> _Schriftliche Aufgabe_
Zitiere die Zeilen von der ersten bis zu der Zeile mit „will pyautogui.click(x=137, y=582).“, beide eingeschlossen.

****

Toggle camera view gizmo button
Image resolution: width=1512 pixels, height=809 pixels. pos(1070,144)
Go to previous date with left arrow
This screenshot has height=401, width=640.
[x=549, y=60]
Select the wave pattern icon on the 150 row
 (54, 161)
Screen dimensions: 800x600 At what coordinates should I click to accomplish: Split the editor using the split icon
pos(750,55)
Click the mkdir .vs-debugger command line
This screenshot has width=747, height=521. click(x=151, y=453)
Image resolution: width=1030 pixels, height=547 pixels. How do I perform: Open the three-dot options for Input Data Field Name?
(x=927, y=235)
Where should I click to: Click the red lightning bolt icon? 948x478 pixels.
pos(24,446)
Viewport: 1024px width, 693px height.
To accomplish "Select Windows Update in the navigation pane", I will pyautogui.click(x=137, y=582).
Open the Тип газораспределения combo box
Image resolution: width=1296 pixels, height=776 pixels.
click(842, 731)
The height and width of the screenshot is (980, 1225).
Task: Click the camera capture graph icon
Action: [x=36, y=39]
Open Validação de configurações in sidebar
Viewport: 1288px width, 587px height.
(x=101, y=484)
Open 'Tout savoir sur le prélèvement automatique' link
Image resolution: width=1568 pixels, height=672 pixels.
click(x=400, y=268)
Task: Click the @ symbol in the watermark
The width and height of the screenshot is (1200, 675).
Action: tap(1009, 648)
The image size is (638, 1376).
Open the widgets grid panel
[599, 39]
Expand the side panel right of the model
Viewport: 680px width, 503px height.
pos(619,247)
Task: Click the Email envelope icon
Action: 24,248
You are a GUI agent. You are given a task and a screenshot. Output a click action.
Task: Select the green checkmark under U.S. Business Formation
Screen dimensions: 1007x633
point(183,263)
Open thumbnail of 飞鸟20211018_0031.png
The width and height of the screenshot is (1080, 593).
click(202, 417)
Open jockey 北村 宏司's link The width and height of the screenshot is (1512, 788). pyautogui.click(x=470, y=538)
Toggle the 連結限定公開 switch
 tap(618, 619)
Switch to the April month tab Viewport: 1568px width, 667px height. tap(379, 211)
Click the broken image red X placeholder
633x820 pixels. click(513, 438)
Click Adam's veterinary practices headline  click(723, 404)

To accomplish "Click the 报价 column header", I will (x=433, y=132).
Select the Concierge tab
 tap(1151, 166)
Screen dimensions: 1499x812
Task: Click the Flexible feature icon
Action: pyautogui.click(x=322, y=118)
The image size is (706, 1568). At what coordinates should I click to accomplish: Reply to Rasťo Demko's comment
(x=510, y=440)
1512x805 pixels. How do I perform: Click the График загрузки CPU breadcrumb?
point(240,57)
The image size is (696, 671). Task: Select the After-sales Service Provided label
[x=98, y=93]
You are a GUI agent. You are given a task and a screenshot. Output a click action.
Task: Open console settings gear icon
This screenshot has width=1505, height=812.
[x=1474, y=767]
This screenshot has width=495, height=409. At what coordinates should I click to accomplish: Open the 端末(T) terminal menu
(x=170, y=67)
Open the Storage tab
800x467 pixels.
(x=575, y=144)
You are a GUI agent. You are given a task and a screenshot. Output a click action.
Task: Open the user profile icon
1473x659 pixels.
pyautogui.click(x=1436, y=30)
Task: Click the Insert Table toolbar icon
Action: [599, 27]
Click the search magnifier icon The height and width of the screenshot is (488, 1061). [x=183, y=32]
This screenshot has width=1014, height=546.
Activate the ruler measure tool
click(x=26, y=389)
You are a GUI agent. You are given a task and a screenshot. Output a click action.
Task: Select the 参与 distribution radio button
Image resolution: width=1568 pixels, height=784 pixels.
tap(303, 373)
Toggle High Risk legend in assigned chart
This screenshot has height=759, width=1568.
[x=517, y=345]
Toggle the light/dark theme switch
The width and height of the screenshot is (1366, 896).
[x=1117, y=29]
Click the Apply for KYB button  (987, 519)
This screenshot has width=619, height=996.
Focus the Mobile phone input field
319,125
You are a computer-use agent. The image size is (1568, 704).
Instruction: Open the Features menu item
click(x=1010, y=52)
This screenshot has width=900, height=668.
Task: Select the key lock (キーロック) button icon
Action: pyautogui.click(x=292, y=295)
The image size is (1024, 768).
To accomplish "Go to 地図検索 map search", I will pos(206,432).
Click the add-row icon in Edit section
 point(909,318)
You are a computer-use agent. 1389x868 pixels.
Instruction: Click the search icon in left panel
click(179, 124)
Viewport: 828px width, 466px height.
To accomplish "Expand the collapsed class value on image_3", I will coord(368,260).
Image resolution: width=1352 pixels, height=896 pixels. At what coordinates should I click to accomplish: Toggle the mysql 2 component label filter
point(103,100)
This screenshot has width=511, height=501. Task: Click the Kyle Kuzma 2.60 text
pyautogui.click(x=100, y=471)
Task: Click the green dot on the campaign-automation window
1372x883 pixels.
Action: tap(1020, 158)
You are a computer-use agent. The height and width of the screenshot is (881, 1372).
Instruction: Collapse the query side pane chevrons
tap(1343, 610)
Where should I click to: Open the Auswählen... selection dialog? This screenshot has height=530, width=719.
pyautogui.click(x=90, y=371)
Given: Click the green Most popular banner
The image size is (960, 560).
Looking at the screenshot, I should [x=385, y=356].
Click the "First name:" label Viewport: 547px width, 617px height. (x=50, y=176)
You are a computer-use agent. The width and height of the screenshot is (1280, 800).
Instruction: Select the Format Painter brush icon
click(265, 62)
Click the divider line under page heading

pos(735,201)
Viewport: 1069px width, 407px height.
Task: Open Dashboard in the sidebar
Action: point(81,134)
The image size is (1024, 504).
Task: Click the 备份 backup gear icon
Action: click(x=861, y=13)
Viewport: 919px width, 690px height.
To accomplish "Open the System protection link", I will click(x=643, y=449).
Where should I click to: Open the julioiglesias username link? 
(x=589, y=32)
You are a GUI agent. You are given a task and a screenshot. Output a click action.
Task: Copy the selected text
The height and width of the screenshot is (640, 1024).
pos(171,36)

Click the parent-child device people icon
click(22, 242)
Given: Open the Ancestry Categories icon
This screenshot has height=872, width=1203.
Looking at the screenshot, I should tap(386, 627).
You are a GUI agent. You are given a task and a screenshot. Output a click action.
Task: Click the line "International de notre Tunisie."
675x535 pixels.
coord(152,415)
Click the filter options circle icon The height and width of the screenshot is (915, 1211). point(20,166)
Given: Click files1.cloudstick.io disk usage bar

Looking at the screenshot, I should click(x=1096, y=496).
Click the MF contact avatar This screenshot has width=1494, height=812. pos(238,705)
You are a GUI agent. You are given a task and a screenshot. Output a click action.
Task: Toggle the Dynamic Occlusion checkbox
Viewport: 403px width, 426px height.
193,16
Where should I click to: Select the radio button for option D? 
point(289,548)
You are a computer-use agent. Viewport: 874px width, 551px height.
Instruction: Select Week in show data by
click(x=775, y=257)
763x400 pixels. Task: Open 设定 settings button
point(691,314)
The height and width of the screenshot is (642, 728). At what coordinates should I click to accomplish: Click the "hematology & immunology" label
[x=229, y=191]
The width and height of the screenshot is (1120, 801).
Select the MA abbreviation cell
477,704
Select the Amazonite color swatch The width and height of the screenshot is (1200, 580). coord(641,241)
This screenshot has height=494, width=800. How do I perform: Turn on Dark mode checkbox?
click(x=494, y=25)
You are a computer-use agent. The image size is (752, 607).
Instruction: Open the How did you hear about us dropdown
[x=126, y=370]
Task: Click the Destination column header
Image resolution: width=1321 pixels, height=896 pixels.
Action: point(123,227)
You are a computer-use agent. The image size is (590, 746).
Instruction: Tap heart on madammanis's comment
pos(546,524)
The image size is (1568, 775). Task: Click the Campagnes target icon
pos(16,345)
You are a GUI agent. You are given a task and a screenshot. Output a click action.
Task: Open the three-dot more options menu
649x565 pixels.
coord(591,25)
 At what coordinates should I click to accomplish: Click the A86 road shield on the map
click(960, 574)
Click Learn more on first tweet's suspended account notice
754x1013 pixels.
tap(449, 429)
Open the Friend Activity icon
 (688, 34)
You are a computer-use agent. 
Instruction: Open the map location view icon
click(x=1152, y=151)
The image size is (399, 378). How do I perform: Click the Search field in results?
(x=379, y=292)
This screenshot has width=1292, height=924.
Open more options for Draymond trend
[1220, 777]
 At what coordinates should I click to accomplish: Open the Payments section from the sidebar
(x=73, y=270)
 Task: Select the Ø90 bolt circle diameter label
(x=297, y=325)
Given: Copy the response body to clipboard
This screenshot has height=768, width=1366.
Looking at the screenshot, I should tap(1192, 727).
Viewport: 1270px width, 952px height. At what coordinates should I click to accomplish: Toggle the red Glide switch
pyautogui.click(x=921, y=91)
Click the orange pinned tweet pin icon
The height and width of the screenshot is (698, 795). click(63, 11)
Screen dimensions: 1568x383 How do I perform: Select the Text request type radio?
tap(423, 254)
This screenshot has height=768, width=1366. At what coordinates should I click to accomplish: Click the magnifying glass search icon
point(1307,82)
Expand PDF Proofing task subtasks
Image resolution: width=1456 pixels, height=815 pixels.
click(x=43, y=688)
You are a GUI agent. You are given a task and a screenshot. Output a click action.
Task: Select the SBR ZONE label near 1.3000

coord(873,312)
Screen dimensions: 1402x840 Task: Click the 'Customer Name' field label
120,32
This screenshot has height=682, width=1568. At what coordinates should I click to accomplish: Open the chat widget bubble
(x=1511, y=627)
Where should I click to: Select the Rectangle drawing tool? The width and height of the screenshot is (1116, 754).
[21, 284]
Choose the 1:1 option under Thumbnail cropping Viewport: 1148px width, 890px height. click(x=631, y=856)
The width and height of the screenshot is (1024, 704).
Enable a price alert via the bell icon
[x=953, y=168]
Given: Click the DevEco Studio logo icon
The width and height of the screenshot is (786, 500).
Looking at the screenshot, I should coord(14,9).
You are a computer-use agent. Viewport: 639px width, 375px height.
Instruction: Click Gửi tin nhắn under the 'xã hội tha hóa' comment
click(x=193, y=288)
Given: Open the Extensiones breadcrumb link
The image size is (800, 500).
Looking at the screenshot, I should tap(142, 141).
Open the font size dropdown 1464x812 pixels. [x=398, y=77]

****

> _Ergebnis der Aufgabe_
Toggle camera view gizmo button
Image resolution: width=1512 pixels, height=809 pixels. pos(1070,144)
Go to previous date with left arrow
This screenshot has height=401, width=640.
[x=549, y=60]
Select the wave pattern icon on the 150 row
 (54, 161)
Screen dimensions: 800x600 At what coordinates should I click to accomplish: Split the editor using the split icon
pos(750,55)
Click the mkdir .vs-debugger command line
This screenshot has width=747, height=521. click(x=151, y=453)
Image resolution: width=1030 pixels, height=547 pixels. How do I perform: Open the three-dot options for Input Data Field Name?
(x=927, y=235)
Where should I click to: Click the red lightning bolt icon? 948x478 pixels.
pos(24,446)
Viewport: 1024px width, 693px height.
To accomplish "Select Windows Update in the navigation pane", I will pyautogui.click(x=137, y=582).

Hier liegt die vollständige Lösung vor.